The Journey of Sublingual Immunotherapy to Regulatory Acceptance

Allergies have been a common problem across the world. Sublingual Immunotherapy (SLIT) is one of the possible solutions that can be helpful for every allergy sufferer. Now, one question might come to one’s mind: what is stopping the FDA from approving sublingual immunotherapy (SLIT) for allergies?

SLIT is an allergic treatment in which a small amount of allergen extract is put under the tongue. Companies like Curex offer allergy drops for indoor as well as outdoor allergies. This treatment is supposed to desensitize the immune system of the patient to any form of allergy a patient might be experiencing. Unlike the conventional allergy shots that involve needles, SLIT is done painlessly.

The FDA regulates products that impact public health by ensuring the safety and effectiveness of such products. Its very onerous regulatory process has been a hindrance to FDA approval for SLIT. The main hitch in the way of FDA approval for sublingual allergy immunotherapy is the need for a standardized dose. Allergy drops are customized depending on the sensitivity level of a person, and so dosage levels for the drops vary. This customization of the dose makes it difficult for the drug to be approved because a standard dose must be given for approval.

Though this form of immunotherapy is not approved by the FDA, most of the patients undergoing sublingual immunotherapy have had a decrease in their allergic symptoms. Clinical studies have shown a drastic reduction in the severity of symptoms of allergic rhinitis with SLIT. The benefits of SLIT, such as the lessening of symptoms, might be long-lasting even after cessation of the therapy.

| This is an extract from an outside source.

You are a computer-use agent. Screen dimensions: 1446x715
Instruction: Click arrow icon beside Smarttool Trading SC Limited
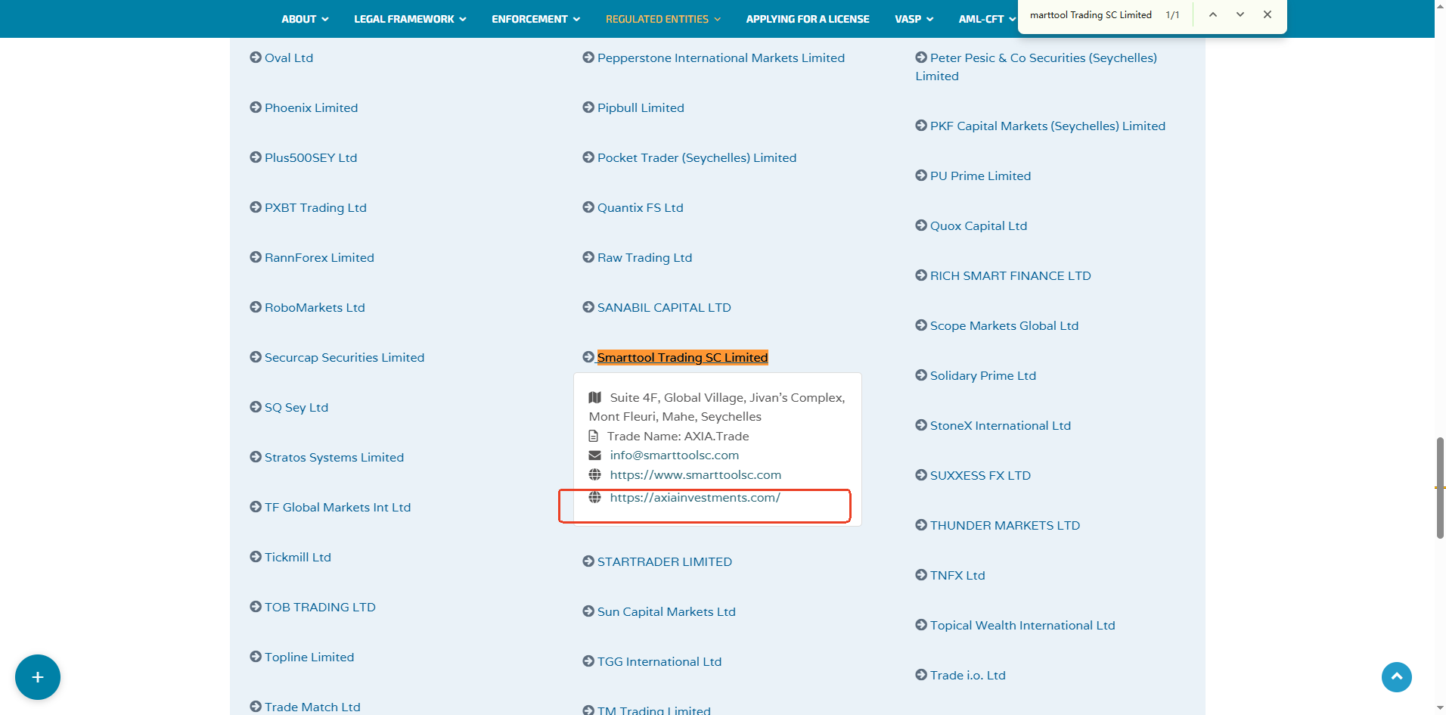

Efforts to consider other means of future approval are in motion while the FDA approves the process. The FDA has developed routes for approval of personalized medicine with the use of biomarkers and surrogate endpoints to define treatment effectiveness. Those routes offer opportunities for robust clinical trials to demonstrate the safety and efficacy of SLIT. In addition, many of the ingredients in the allergy drop formulations are FDA-approved, which suggests that these formulations may not need de novo approval. 

It is important that anyone considering allergy drops consult with a healthcare provider. The providers will be able to assess the appropriateness of SLIT for particular allergies and assist patients in ensuring that they receive safe administration and a good source of extracts. The road from allergy drops to FDA approval may be arduous, but the promising benefits of allergy treatment shouldn’t be ignored. Work in the field of personalized medicine will continue, and one day, the proper regulatory recognition of allergy drops will be given.